═══ The data ═══

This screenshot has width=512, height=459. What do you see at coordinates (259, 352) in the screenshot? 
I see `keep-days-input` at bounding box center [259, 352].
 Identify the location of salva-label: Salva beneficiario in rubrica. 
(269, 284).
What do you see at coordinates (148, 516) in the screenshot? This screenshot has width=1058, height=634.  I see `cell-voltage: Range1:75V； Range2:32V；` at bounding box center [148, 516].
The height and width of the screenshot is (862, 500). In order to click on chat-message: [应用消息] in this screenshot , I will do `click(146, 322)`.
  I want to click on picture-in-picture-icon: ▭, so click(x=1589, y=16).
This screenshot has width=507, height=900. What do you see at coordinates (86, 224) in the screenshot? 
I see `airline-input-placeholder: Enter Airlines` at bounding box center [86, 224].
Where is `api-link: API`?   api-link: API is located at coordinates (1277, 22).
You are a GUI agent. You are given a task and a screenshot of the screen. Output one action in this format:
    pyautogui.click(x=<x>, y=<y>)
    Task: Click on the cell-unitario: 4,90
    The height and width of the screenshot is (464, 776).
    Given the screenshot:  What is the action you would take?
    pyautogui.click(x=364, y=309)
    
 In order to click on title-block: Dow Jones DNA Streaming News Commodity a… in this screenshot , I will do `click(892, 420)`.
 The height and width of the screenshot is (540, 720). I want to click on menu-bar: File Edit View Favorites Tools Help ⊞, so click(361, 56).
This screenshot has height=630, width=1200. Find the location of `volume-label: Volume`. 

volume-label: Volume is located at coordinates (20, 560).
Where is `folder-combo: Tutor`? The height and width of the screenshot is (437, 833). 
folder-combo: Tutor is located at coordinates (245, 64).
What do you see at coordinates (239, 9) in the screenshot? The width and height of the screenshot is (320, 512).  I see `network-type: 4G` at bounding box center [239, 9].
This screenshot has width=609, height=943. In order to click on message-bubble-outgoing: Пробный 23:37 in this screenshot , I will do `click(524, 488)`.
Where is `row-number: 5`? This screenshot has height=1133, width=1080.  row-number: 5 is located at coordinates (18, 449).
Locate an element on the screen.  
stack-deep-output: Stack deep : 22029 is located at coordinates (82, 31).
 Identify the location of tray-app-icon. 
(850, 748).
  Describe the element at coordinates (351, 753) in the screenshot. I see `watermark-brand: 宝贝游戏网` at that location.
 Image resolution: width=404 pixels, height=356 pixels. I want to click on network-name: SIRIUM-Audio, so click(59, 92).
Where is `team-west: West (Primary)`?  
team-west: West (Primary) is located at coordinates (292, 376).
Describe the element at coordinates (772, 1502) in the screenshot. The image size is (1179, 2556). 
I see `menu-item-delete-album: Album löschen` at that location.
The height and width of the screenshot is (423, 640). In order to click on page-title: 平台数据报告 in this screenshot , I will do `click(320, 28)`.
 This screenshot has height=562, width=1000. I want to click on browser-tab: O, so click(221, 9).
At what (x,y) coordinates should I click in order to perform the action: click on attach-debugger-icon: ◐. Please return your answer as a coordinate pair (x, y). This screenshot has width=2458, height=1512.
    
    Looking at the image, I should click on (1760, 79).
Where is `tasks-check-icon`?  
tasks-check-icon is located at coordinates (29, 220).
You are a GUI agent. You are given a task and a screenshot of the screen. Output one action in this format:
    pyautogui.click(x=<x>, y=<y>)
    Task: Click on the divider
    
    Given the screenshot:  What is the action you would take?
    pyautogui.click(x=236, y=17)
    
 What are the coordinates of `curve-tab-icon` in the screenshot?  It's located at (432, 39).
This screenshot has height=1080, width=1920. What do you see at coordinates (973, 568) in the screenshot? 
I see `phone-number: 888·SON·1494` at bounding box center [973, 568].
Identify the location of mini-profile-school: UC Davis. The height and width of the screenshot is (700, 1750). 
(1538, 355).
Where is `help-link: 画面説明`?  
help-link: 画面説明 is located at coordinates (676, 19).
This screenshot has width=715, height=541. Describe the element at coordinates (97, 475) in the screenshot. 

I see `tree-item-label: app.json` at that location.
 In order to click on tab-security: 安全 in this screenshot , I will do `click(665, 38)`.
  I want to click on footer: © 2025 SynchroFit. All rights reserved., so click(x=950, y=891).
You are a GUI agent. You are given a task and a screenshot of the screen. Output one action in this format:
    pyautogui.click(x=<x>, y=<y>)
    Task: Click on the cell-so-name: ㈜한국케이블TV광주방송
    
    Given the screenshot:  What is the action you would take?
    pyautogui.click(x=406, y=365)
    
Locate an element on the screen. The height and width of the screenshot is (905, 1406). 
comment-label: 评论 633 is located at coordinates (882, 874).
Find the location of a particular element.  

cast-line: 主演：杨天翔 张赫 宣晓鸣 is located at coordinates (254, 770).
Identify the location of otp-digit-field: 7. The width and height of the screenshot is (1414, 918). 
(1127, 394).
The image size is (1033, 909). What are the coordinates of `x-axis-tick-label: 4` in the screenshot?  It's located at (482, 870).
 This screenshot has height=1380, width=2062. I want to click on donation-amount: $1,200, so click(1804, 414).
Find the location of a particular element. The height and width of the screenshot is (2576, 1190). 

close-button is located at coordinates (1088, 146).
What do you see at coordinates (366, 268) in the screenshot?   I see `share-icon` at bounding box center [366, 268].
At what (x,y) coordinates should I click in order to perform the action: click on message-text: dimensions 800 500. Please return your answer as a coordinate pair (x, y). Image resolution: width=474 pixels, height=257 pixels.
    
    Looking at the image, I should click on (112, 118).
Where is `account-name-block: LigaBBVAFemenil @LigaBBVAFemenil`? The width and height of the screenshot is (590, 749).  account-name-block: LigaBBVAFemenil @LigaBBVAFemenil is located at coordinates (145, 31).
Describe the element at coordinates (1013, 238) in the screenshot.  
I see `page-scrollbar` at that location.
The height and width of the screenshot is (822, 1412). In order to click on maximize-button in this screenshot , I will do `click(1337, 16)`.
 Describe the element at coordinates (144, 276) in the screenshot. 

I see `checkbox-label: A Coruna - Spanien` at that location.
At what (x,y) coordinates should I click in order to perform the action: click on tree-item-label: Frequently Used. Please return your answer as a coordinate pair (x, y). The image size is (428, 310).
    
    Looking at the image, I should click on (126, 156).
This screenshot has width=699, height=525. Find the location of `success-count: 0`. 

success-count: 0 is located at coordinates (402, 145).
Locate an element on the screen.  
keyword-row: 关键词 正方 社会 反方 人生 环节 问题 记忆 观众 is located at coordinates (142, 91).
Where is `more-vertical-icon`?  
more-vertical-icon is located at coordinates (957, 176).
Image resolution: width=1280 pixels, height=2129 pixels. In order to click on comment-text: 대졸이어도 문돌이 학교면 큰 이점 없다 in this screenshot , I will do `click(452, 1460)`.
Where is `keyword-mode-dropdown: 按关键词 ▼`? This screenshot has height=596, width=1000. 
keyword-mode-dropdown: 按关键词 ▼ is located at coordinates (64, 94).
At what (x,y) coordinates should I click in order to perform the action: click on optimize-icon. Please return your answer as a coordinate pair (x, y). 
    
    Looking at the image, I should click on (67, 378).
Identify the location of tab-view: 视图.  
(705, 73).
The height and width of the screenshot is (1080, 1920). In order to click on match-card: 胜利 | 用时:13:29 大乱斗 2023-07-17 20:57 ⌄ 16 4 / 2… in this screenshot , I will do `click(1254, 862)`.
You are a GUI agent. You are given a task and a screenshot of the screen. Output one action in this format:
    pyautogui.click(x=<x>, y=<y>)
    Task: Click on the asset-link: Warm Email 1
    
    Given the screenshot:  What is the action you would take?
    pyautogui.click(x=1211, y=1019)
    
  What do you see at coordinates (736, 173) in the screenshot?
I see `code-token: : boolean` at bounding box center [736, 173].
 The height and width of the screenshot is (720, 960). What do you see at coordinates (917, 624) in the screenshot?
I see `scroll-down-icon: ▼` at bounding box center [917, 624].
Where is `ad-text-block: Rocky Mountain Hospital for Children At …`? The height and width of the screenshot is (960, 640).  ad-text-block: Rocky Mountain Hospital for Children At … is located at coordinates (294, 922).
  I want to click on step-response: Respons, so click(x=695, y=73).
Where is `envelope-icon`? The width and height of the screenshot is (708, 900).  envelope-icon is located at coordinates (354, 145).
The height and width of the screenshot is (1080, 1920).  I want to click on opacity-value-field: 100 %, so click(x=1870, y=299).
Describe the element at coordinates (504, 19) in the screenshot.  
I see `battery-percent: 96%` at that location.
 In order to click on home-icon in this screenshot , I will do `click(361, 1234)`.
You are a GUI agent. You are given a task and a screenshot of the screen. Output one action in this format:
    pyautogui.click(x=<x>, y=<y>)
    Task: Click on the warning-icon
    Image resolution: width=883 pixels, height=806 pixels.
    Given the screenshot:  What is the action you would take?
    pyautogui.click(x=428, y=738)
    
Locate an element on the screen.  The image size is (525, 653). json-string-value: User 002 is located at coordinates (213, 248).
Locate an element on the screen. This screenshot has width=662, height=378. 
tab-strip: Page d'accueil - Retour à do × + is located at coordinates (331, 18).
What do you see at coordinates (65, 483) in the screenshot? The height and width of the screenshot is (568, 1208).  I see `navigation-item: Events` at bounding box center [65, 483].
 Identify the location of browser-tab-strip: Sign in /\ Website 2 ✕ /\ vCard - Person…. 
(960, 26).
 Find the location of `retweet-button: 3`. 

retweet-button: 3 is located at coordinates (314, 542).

═══

§ Task details: Please update the lines of the material between the one holding "Identify the location of tab-view: 视图." and the one holding "tab-strip: Page d'accueil", inclusive, replacing "Where is" with "Locate" and leaving everything else unchanged.

§ Response to this exercise:
Identify the location of tab-view: 视图.  
(705, 73).
The height and width of the screenshot is (1080, 1920). In order to click on match-card: 胜利 | 用时:13:29 大乱斗 2023-07-17 20:57 ⌄ 16 4 / 2… in this screenshot , I will do `click(1254, 862)`.
You are a GUI agent. You are given a task and a screenshot of the screen. Output one action in this format:
    pyautogui.click(x=<x>, y=<y>)
    Task: Click on the asset-link: Warm Email 1
    
    Given the screenshot:  What is the action you would take?
    pyautogui.click(x=1211, y=1019)
    
  What do you see at coordinates (736, 173) in the screenshot?
I see `code-token: : boolean` at bounding box center [736, 173].
 The height and width of the screenshot is (720, 960). What do you see at coordinates (917, 624) in the screenshot?
I see `scroll-down-icon: ▼` at bounding box center [917, 624].
Locate `ad-text-block: Rocky Mountain Hospital for Children At …`? The height and width of the screenshot is (960, 640).  ad-text-block: Rocky Mountain Hospital for Children At … is located at coordinates (294, 922).
  I want to click on step-response: Respons, so click(x=695, y=73).
Locate `envelope-icon`? The width and height of the screenshot is (708, 900).  envelope-icon is located at coordinates (354, 145).
The height and width of the screenshot is (1080, 1920).  I want to click on opacity-value-field: 100 %, so click(x=1870, y=299).
Describe the element at coordinates (504, 19) in the screenshot.  
I see `battery-percent: 96%` at that location.
 In order to click on home-icon in this screenshot , I will do `click(361, 1234)`.
You are a GUI agent. You are given a task and a screenshot of the screen. Output one action in this format:
    pyautogui.click(x=<x>, y=<y>)
    Task: Click on the warning-icon
    Image resolution: width=883 pixels, height=806 pixels.
    Given the screenshot:  What is the action you would take?
    pyautogui.click(x=428, y=738)
    
Locate an element on the screen.  The image size is (525, 653). json-string-value: User 002 is located at coordinates (213, 248).
Locate an element on the screen. This screenshot has width=662, height=378. 
tab-strip: Page d'accueil - Retour à do × + is located at coordinates (331, 18).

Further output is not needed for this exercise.